Energy, in Baldacci’s view, is bigger than a single issue because it also represents a potential wealth of new jobs and long-term improvement of the economy, bankrolled largely through private investments.

And unlike other stand-alone issues, aggressive development of renewable energy resources represents, in the governor’s view, a turning point in Maine’s history.

“I’ve had an opportunity to go over this state in a helicopter and to see what’s taken place in the state and it’s a beautiful landscape, it’s a wonderful canvas that’s out there, and we have these wonderful natural resources,” Baldacci said.

“You have the woods, you have the waters, you have the winds,” he said. “You have the opportunity here with solar. I mean, you have the whole thing right here, and you’re in a transportation network where you need to be able to help to get the power from point A to point B. You’re here, you have an opportunity to be part of that and to have a huge benefit to your state.”

Wind energy is being developed in Maine, with two commercial-grade wind farms already producing power.

One farm is due for completion next year, another is approved for construction, and several others are planned.

Central Maine Power Co. wants to upgrade its power grid to ensure reliability — and to become a conduit for wind power in western Maine. CMP also is working with Public Service Co. to connect rural Aroostook County to New England’s electrical grid. The County now is linked to Canada’s grid.

For his part, Baldacci created a wind power task force that called for streamlining the review process for wind power projects while protecting important scenic areas from the visual impacts. His ocean energy task force is working on recommendations for wind, tidal and wave energy from the Gulf of Maine. Baldacci sees some of Maine’s natural features as potential hosts for windmills.

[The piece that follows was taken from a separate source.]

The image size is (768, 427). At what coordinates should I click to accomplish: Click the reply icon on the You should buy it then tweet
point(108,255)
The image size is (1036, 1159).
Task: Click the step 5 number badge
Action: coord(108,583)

“It’s not just the highway corridors and those other corridors, but we have 1,100 uninhabited islands that the state owns up and down the Maine coast,” the governor said. “We have submerged lands, which extend three to four miles, which we own and don’t require Army Corps [of Engineers] approval that we have as opportunities to bring to bear energy issues.”

In his speech Tuesday, Baldacci said he fears consumers might forget how quickly energy prices can rise, as they did last summer. Preparations were quickly made for a wintertime crisis that hasn’t happened.

Baldacci said he has seen enough destabilizing energy crunches and has tried to lay the groundwork for the state’s self-sufficiency.

“And that’s what I want to be known as, the guy who, the governor who laid the foundation for us becoming more independent of foreign sources of energy, and used ours to the full advantage,” he said in Wednesday’s interview.